#### Source material

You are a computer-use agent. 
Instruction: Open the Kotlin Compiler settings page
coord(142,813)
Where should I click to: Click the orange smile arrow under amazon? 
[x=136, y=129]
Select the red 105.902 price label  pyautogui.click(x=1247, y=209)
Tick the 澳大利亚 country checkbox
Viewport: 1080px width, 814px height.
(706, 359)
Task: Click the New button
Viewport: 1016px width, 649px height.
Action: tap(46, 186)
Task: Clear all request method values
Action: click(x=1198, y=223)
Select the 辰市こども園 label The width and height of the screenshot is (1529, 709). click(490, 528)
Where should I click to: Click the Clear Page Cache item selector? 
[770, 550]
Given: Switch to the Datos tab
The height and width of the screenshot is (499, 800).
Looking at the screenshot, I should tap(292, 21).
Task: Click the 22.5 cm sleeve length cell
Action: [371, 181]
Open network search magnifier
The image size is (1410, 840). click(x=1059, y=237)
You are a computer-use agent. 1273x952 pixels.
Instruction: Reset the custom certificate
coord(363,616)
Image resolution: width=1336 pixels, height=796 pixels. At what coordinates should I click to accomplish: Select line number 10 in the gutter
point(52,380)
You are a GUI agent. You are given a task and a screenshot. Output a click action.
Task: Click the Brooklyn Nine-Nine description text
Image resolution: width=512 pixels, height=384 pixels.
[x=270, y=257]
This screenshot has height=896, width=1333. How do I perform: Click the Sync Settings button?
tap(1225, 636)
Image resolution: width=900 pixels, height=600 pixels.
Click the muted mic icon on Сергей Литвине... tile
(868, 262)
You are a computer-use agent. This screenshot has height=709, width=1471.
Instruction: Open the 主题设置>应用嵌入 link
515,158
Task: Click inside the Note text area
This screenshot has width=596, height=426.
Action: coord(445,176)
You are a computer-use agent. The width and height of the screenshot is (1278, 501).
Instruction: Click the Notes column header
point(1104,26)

########

Echo the listing verbatim, from its first line through the line containing "point(52,380)", with both of those lines included.

▶ [The response]
You are a computer-use agent. 
Instruction: Open the Kotlin Compiler settings page
coord(142,813)
Where should I click to: Click the orange smile arrow under amazon? 
[x=136, y=129]
Select the red 105.902 price label  pyautogui.click(x=1247, y=209)
Tick the 澳大利亚 country checkbox
Viewport: 1080px width, 814px height.
(706, 359)
Task: Click the New button
Viewport: 1016px width, 649px height.
Action: tap(46, 186)
Task: Clear all request method values
Action: click(x=1198, y=223)
Select the 辰市こども園 label The width and height of the screenshot is (1529, 709). click(490, 528)
Where should I click to: Click the Clear Page Cache item selector? 
[770, 550]
Given: Switch to the Datos tab
The height and width of the screenshot is (499, 800).
Looking at the screenshot, I should tap(292, 21).
Task: Click the 22.5 cm sleeve length cell
Action: [371, 181]
Open network search magnifier
The image size is (1410, 840). click(x=1059, y=237)
You are a computer-use agent. 1273x952 pixels.
Instruction: Reset the custom certificate
coord(363,616)
Image resolution: width=1336 pixels, height=796 pixels. At what coordinates should I click to accomplish: Select line number 10 in the gutter
point(52,380)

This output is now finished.